Page 53 of Lady Midnight


  "But Iarlath hasn't got the power to authorize a faerie convoy to do something on this scale," said Mark. "He's just a courtier, not someone who can order Gwyn around. Who gave the permission for this to happen?"

  Kieran shook his dark head. "I don't know. Iarlath did not say. It could have been the King, my father, or it could have been Gwyn--"

  "Gwyn would not do that," said Mark. "Gwyn has honor, and he is not cruel."

  "What about Malcolm?" Livvy demanded. "I thought he had honor. I thought he was our friend! He loves Tavvy--he's played with him for hours, brought him toys. He couldn't kill him. He couldn't."

  "He's responsible for the killing of a dozen people, Livvy," said Julian. "Maybe more."

  "People are more than one thing," said Mark, and his eyes brushed over Kieran as he spoke. "Warlocks too."

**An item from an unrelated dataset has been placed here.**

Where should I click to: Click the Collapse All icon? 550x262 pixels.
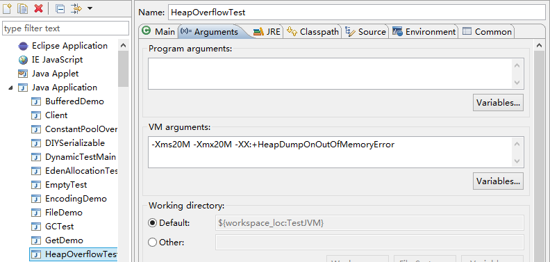point(60,8)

  Emma stood with her hands still on the seraph blades. Julian could feel what she felt, as he always had, as if his own heart mirrored hers--the hot curl of anger rising over a choking sense of despair and loss. More than anything he wanted to reach out to her, but he didn't trust himself to do it in front of everyone else.

  They'd be able to see right through him the moment he touched her, see his real feelings. And there was no way he could risk that now, not when his heart was being eaten alive with fear over his little brother, fear he couldn't show in case it demoralized the rest of his siblings.

  "Everyone is more than one thing," said Kieran. "We are more than single actions we undertake, whether they be good or evil." His eyes gleamed, silver and black, as he looked at Mark. Even in this room full of Shadowhunter things, the wildness of the Hunt and Faerie clung to Kieran like the scent of rain or leaves. It was the wildness that Julian sometimes sensed in Mark, that had faded since he'd come back to them, but showed itself still in brief flares like gunfire seen from a distance. For a moment they seemed to him two feral things, incongruous in their surroundings.

  "The poem that was written on the bodies," Cristina said. "The one that mentioned the black book. The story said it was given to Malcolm in the Unseelie Court."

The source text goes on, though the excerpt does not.